Exercise instructions: Can you arrange the records as a Markdown table with columns Row and Line, starting at the line containing "This screenshot has" and ending with the final line of the records? Number each row and leave out any blank lines.

Lines of data
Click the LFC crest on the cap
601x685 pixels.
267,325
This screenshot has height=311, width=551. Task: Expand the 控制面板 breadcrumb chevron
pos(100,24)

Response to the exercise:
| Row | Line |
|---|---|
| 1 | This screenshot has height=311, width=551. Task: Expand the 控制面板 breadcrumb chevron |
| 2 | pos(100,24) |